● WHAT THE TASK REQUIRES: Could you print the entries below exactly, starting at the line that contains "Screen dimensions: 1000x865" and stopping after the last one?

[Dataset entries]
Content starts
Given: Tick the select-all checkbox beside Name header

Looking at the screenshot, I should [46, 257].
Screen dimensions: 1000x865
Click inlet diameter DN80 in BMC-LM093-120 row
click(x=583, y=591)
Content ends
● EXERCISE OUTPUT:
Screen dimensions: 1000x865
Click inlet diameter DN80 in BMC-LM093-120 row
click(x=583, y=591)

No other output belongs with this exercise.